Eiji Uematsu (b.1949) is a Japanese artist who is known for making earthenware ceramics and installations. Although he works in clay, Uematsu does not identify as a ceramicist. Instead, he considers his artistic practice to be a process where he playfully represents the spatial, environmental, and psychological affordances of clay. He states that “I think of myself as neither a ceramist nor an artist. Rather than expression, I feel more strongly that I want to deal with the clay. And, I hope to share what I see and feel from the clay with many people.”

== Early life and career ==
Uematsu was born in Hyōgo Prefecture, Kobe in 1949. His father worked for a print shop where he did illustrations and typesetting. His older brother Keiji is also an artist.

Eiji's interest in clay piqued during his childhood while he engaged in explorations with mud play and the Japanese art form dorodango, a process he later expanded upon as he developed his distinct style of conceptual ceramics.
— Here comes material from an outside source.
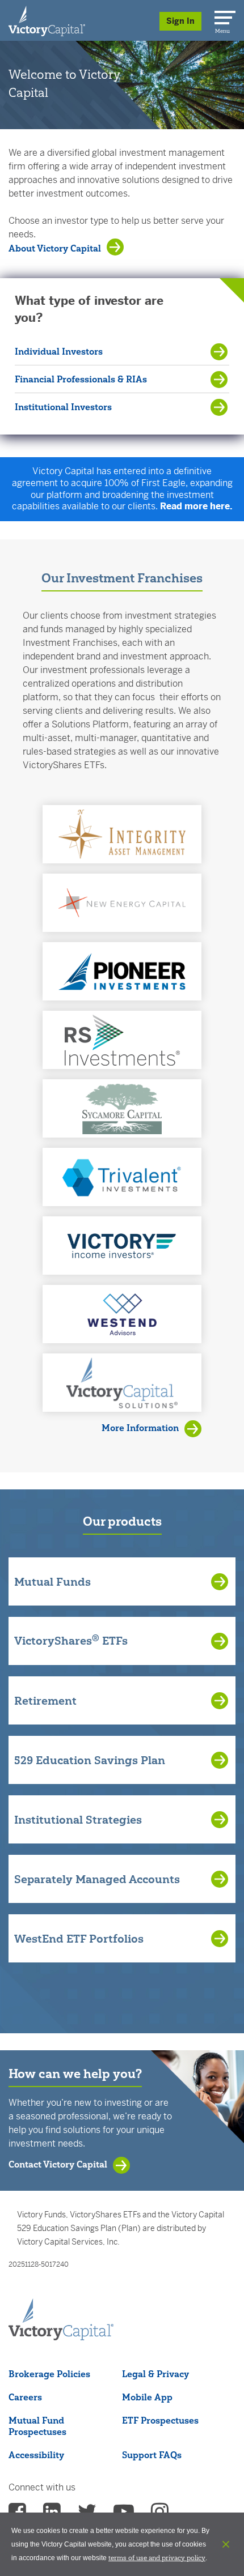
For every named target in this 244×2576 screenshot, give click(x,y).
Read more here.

Uematsu started his art career in 1972, initially making relief sculptures with clay. He moved to Shigaraki in 1975 to work at a pottery factory. In 1982 Uematsu moved to the city of Iga, where he built his own wood and kerosene fueled kiln and began experimenting with pit-fired pottery, using the noyaki method of controlled burning.

== Style ==
Uematsu's sculpture and installation artworks evoke the physical and conceptual properties of clay. He often creates earthenware sculptures that are heavily textured and unglazed. The forms of his ceramic works are derived from forms in nature and the prehistoric legacy of using clay to make objects.

Uematsu's playful explorations with mud and soil during his youth are evident in artworks such as Clay Flower (2012), which he created by repeatedly throwing lumps of clay slip onto the floor and firing the emerging form.

Uematsu's relationship and command of heat is another key element to his approach. He sees fire as an inspiration and collaborator. In some of his works he uses powdered clay on the surface, and enables the heat of the kiln to leave dramatic cracks in its exterior.

== Exhibitions ==
Uematsu's earthenware works have been exhibited in both Japan and internationally since 1980. His work has been exhibited by many galleries including Gallery 38 in Tokyo,  ARTCOURT Gallery in Osaka, and t.gallery in Tokyo, Shibunkaku in Kyoto, and Tokyo Gendai.

In addition to exhibiting in galleries and museums, he received a commission to create sculptures for the Shigaraki Ceramic Sculpture Park in 1996.

Uematsu's solo exhibition titled Shape of Soil was on view at The Museum of Arts & Crafts Itami, Hyogo in 2007. In 2009, the Horiuchi Foundation sponsored a solo exhibition of Uematsu's work called Soil / Fire to the Root at the Koumi-Machi Kougen Museum of Art in Nagano. Kyoto City University of Arts Art Gallery presented Eiji Uematsu: The Sky that the Rabbits Saw in 2016. In 2020, a solo exhibition titled Soil and Fire was on view at The Museum of Ceramic Art, Hyogo.

Uematsu's work has also been presented in art fairs such as FRIEZE in New York (2018), Art Fair Tokyo (2019), and the Art in Park Tokyo Hotel art fair in 2019.

== Collections ==
Uematsu's work is in the collection of the Minneapolis Institute of Art (Mia).